14 de fevereiro de 2026

UNIVAG

Com preços da gasolina nas alturas, MP e polícia prometem “devassa” em postos de gasolina da grande Cuiabá

Após uma elevação de quase 30% no valor do combustível em Cuiabá nos últimos três anos, o Ministério Público de Mato Grosso (MPMT) e as forças de segurança estaduais iniciaram uma operação para monitorar a política de preços dos postos na capital.

A mobilização surge após dados oficiais mostrarem que o preço pago pelos motoristas de Cuiabá subiu de maneira muito mais rápida do que o custo de distribuição.
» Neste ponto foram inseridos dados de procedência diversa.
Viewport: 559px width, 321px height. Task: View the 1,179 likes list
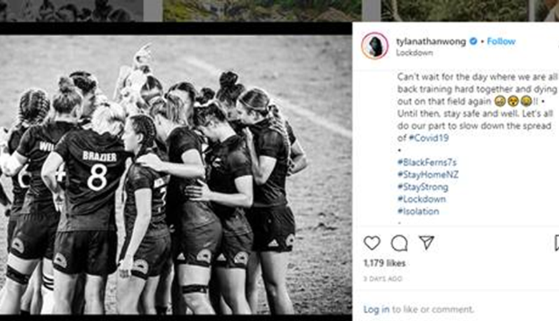(384, 263)
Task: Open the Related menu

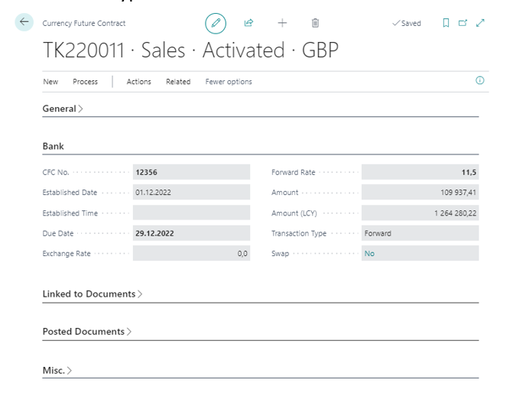Action: (178, 82)

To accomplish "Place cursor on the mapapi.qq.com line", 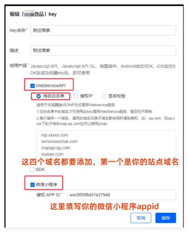I will point(56,148).
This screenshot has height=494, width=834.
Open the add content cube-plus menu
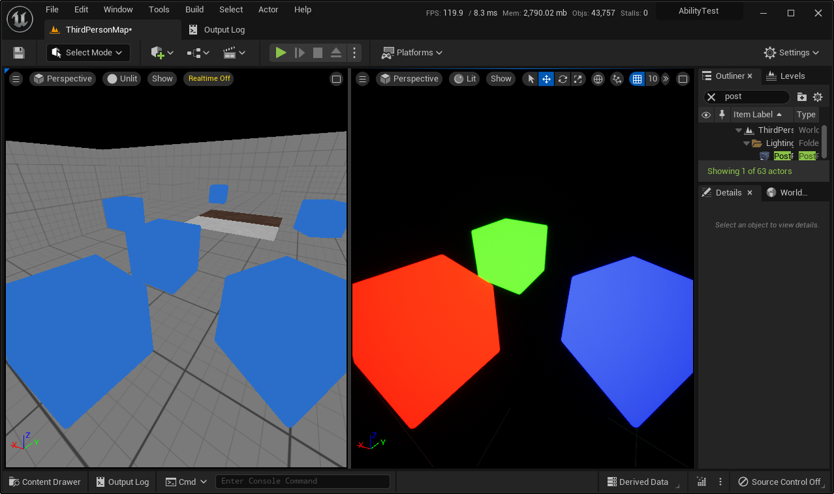tap(162, 53)
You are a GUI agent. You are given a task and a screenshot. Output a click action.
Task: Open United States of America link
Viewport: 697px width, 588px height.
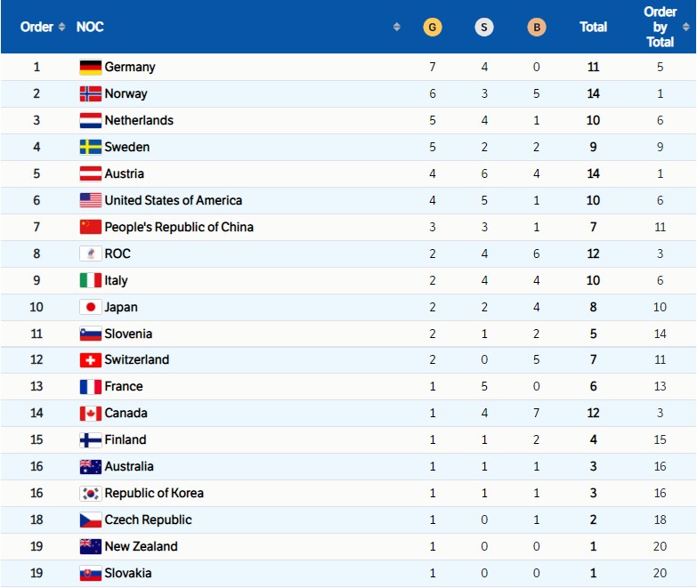click(173, 200)
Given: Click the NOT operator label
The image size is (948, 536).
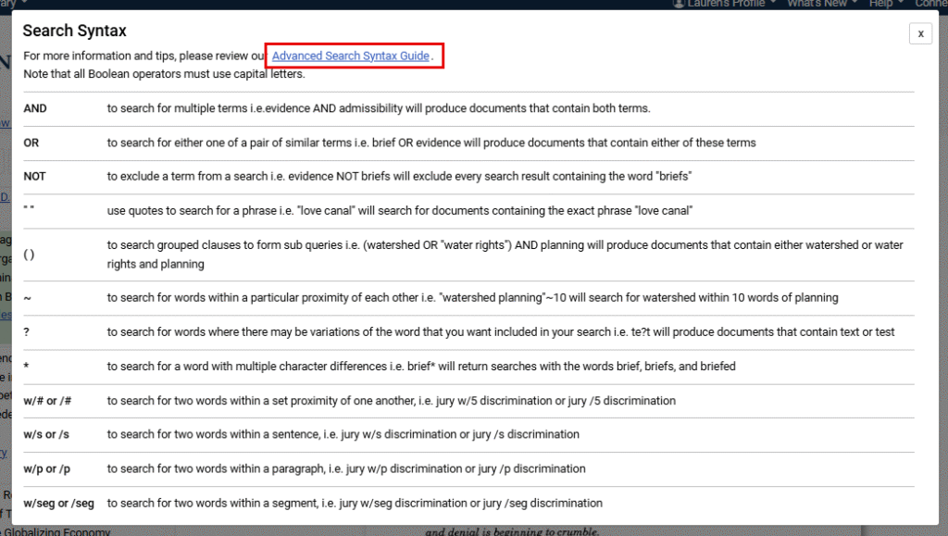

Entre janeiro de 2023 e janeiro de 2026, a gasolina comum registrou um aumento acumulado de 29,8%, passando de um preço médio de R$ 4,96 para R$ 6,44 por litro.
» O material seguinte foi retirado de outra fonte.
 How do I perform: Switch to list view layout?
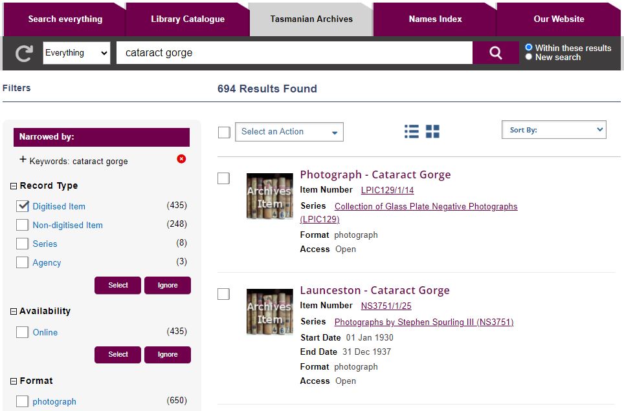pos(411,131)
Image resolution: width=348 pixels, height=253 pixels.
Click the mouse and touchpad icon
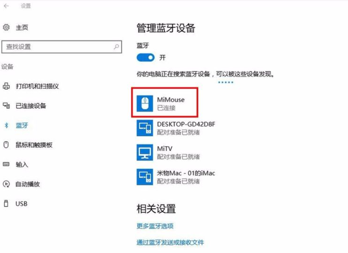(6, 145)
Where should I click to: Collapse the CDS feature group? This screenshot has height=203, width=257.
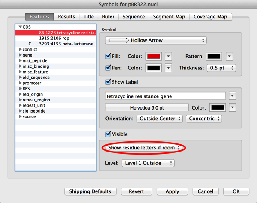(20, 27)
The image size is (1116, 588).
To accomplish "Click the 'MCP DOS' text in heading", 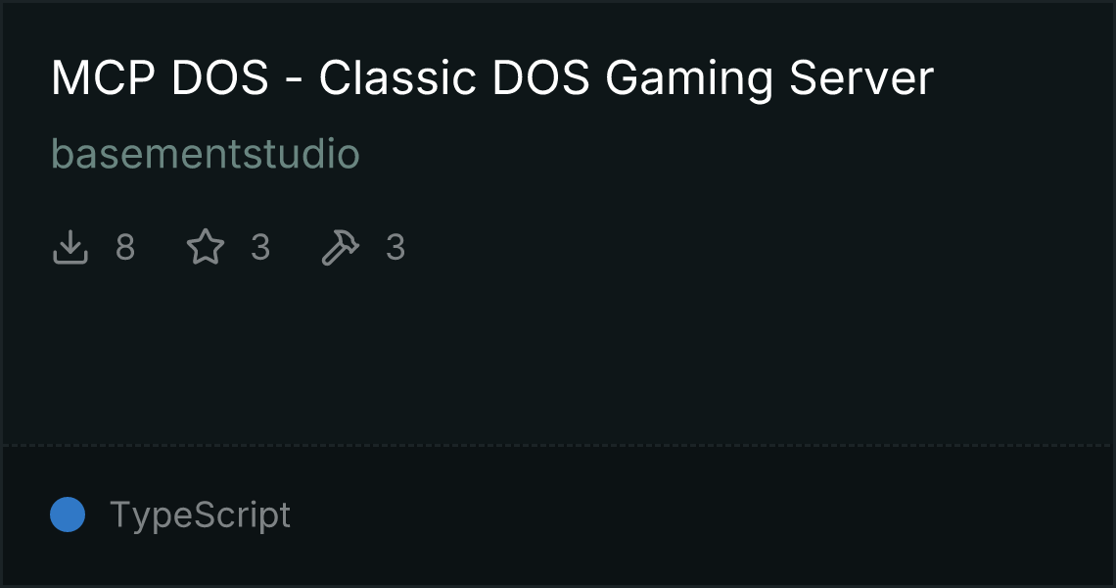I will (x=161, y=77).
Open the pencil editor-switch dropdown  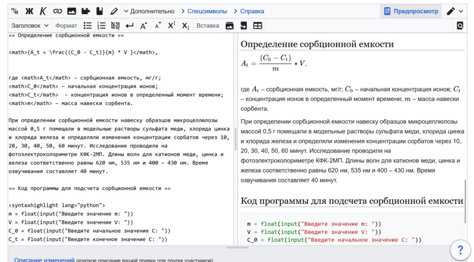[x=455, y=11]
Um encontro estratégico, realizado recentemente, contou com a participação da 6ª Promotoria de Justiça de Tutela Coletiva do Consumidor, da Delegacia Especializada de Crimes Fazendários (Defaz), da Delegacia do Consumidor (Decon), do Procon-MT e da Secretaria de Estado de Fazenda (Sefaz-MT).

A promotora de Justiça Valnice Silva dos Santos explicou que o objetivo é monitorar as práticas comerciais que afetam diretamente os consumidores e garantir que os preços reflitam a realidade do mercado.
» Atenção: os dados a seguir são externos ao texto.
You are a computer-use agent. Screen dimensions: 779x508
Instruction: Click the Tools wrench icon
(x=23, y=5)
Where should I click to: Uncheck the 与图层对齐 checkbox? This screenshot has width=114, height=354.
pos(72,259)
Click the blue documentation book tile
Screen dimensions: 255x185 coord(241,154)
O delegado titular da Decon, Rogério Ferreira, ressaltou que a atuação em conjunto visa esclarecer e identificar possíveis violações da legislação.

“Nosso objetivo é preservar os direitos do consumidor e buscar soluções para os preços dos combustíveis em Cuiabá”, afirmou. Se forem encontradas irregularidades durante as investigações, as medidas cabíveis serão tomadas conforme a legislação.

Pressão nos Preços

Este esforço colaborativo ocorre em um momento em que dados da Agência Nacional do Petróleo, Gás Natural e Biocombustíveis (ANP) indicam uma variação significativa nos preços.

No caso da gasolina aditivada, o aumento nesse período foi de 30,7%, com o preço médio subindo de R$ 5,05 para R$ 6,60.

Os dados da ANP também detalham a evolução dos preços nas refinarias e distribuidoras. Enquanto o custo final na bomba aumentou cerca de 30% nos últimos três anos, os valores de distribuição tiveram elevações entre 21% e 25%.

Em janeiro de 2023, o preço médio de distribuição da gasolina comum era de R$ 4,42, atingindo R$ 5,36 em dezembro de 2025.

A ANP enfatiza que o preço final ao consumidor é influenciado por uma combinação de fatores, incluindo as tarifas nas refinarias, a carga tributária estadual e federal, os custos operacionais das empresas, a adição de biocombustíveis e as margens de lucro dos distribuidores e revendedores.